I've noticed a lot of spam lately that is using invalid html tags embedded between the letters of the body text, for example,
A<!alkdf>s s<!alkdf>ee<!alkdf>n on O<!alkdf>p<!alkdf>rah.
I searched around on the list but couldn't find any references to this approach. Anyone else seeing these spams? Is there any rule that covers invalid tags?
There's a bug open on it and it's been discussed many times on the list. Some of the code in 2.60-cvs takes care of some of this, but the bug isn't completely dead AFAIK.

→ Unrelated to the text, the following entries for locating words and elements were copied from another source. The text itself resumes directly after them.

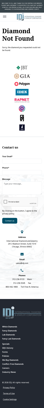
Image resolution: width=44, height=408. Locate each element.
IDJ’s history (7, 348)
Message (6, 179)
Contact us (9, 220)
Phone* (5, 167)
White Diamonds (9, 326)
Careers (5, 368)
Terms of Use (9, 393)
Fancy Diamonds (9, 330)
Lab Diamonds (8, 334)
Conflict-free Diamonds (13, 364)
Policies (5, 356)
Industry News (9, 372)
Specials (6, 344)
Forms (5, 352)
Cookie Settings (10, 399)
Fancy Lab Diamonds (11, 338)
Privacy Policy (9, 387)
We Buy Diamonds (10, 360)
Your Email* (7, 156)
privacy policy (8, 213)
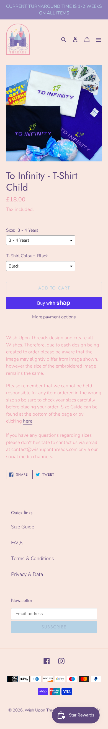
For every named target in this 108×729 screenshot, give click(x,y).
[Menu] (98, 39)
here (27, 421)
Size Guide (22, 526)
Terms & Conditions (32, 558)
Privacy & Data (27, 574)
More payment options (54, 317)
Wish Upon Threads (43, 710)
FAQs (17, 542)
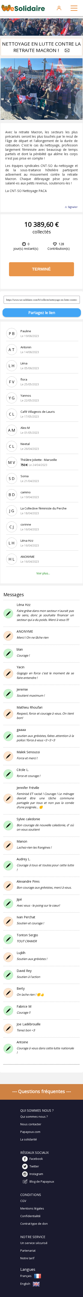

See the 5/23 thread "[SAtalk] How are unknown tags handled ?" in which Stuart Gall suggested this rule
# Look for invalid HTML comment tags
rawbody __HTML_FALSE_COMMENT_TAG /<![^-]{2}/
meta HTML_FALSE_COMMENT __HTML_FALSE_COMMENT_TAG && MIME_HTML_ONLY
describe HTML_FALSE_COMMENT Message contains invalid HTML tags
score HTML_FALSE_COMMENT 1.5
Here's the bug entry:
http://bugzilla.spamassassin.org/show_bug.cgi?id=1960
The thread "[SAtalk] On filtering out invalid tags, decode %-characters, canoncial input" circa 5/25/03 is also related.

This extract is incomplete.